## Trecho do texto
··········
As terras
dos autóctones guaianases tornaram-se propriedade do Estado
A história tem nuances
onde a metamorfose se transforma ao correr do tempo, um tempo que dizemos
passar, mas que na realidade somos nós que passamos pelo “tempo incólume”, mas
aquilo que vemos na contemporaneidade atual outros virão com outros olhares em
outro momento.
Dentro da Riviera
Paulista, São Paulo, ainda há parte de um oásis as margens da Represa de
Guarapiranga parte ainda intocável (ainda) de uma vegetação pela ação do homem,
ou pouco transformada pela ação deste, mas em alguns aspectos mantém a
exuberância da natureza que teimosamente tenta manter ainda como parte
integrante de uma harmonia.
Neste espaço
“esquecido” da velha Santo Amaro de autóctones habitantes guaianases como nos
transmite a história reproduzida a larga em livros publicados.
Por força de ocupação
estrangeira a terra tornou-se posse habitada por gente de mesma língua, onde
estes nativos foram forçados a uma catequese para aprender a língua do
ocupante. Depois disso miscigenou-se dando origem ao caboclo do encontro entre os
povos europeus e indígenas, que foram largados depois a própria sorte embrenhando-se
no mato vivendo da caça e da pesca e morando em “paioça” as margens de rios e
lagoas.
Deste modo se criou muitas
vilas pelo Brasil e da mesma forma se criou as aldeias de M”Boy (Embu das
Artes), Carapicuíba, Pinheiros e a Vila de Santo Amaro e outros pequenos “fogos”
de moradores.
Bem mais tarde foram se
achegando outros grupos de estrangeiros que também se miscigenou e criou-se
outra estrutura heterogênea, com muitos sobrenomes teutônicos com traços
acaboclados de etnias já fixados à terra.
Estas terras virgens,
outrora parte de aldeias, foram ocupadas e registradas em nome de famílias que
exerciam controle político desde o período colonial, passando pelos dois
Impérios da América do Sul e até a República.
Uladislau Herculano de Freitas Guimarães, o “dono das terras
em Santo Amaro”
Destes que assumiram
cargos de relevância no Brasil estava o Dr.
Uladislau Herculano de Freitas Guimarães nascido no Arroio Grande, Província do
Rio Grande do Sul, a 25 de novembro de 1865. Matriculou-se na
Faculdade de Direito de São Paulo em 1884, transferiu-se para o Recife, em cuja
Faculdade fez o 4º ano, sendo que depois voltou a São Paulo, recebendo o grau
de bacharel em oito de março de 1889 no limiar da República.
Foi para Campinas onde
era o centro das idéias republicanas e nesta cidade casou em 1887, com Clotilde
Glicério de Freitas, filha do chefe político local Francisco Glycério de Cerqueira Leite passando a trabalhar ao lado do
sogro advogado.
··········
## Entradas de dados

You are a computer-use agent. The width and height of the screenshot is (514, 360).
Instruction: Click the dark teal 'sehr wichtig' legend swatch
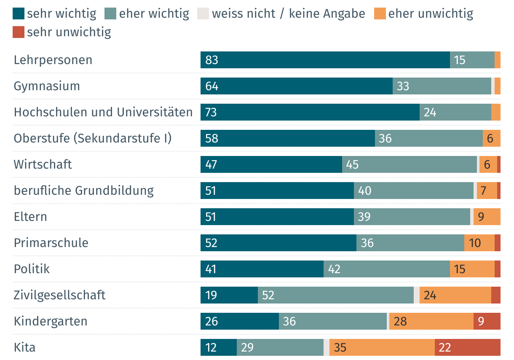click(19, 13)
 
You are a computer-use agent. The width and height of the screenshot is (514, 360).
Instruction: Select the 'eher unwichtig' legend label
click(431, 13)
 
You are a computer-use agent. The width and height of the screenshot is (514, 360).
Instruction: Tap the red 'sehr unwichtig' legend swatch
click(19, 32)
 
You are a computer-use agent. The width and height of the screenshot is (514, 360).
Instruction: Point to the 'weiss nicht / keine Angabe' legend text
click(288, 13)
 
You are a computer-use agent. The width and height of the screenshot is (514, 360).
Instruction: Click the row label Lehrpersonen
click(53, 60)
··········
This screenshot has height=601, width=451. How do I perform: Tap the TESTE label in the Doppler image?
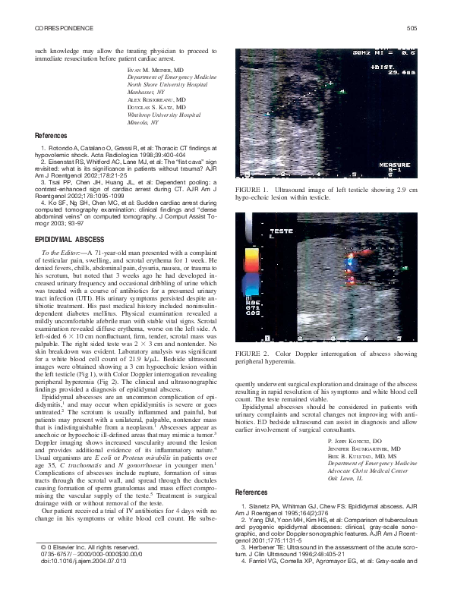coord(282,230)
··········
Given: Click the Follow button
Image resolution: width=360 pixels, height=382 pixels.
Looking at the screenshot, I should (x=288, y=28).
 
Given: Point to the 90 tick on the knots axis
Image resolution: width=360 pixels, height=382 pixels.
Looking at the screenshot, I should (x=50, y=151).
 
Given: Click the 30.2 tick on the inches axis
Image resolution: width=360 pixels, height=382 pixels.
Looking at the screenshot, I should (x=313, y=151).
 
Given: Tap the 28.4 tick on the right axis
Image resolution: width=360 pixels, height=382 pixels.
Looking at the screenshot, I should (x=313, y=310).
··········
## Tarefa obrigatória 1
Com base no trecho sobre Santo Amaro, explique como surgiu o caboclo e por que ele passou a viver no mato, da caça e da pesca.
## Tarefa obrigatória 2
Reproduza o trecho sobre Santo Amaro de "Uladislau Herculano de Freitas Guimarães nascido" até "sogro advogado.".
## Tarefa obrigatória 3
Segundo o trecho sobre Santo Amaro, em que data Uladislau Herculano de Freitas Guimarães recebeu o grau de bacharel?

## Solução completa 1
O caboclo surgiu da miscigenação entre os povos europeus e indígenas. Largados depois à própria sorte, eles se embrenharam no mato, onde viviam da caça e da pesca e moravam em "paioça" às margens de rios e lagoas.

## Solução completa 2
Uladislau Herculano de Freitas Guimarães nascido no Arroio Grande, Província do
Rio Grande do Sul, a 25 de novembro de 1865. Matriculou-se na
Faculdade de Direito de São Paulo em 1884, transferiu-se para o Recife, em cuja
Faculdade fez o 4º ano, sendo que depois voltou a São Paulo, recebendo o grau
de bacharel em oito de março de 1889 no limiar da República.
Foi para Campinas onde
era o centro das idéias republicanas e nesta cidade casou em 1887, com Clotilde
Glicério de Freitas, filha do chefe político local Francisco Glycério de Cerqueira Leite passando a trabalhar ao lado do
sogro advogado.

## Solução completa 3
Em oito de março de 1889.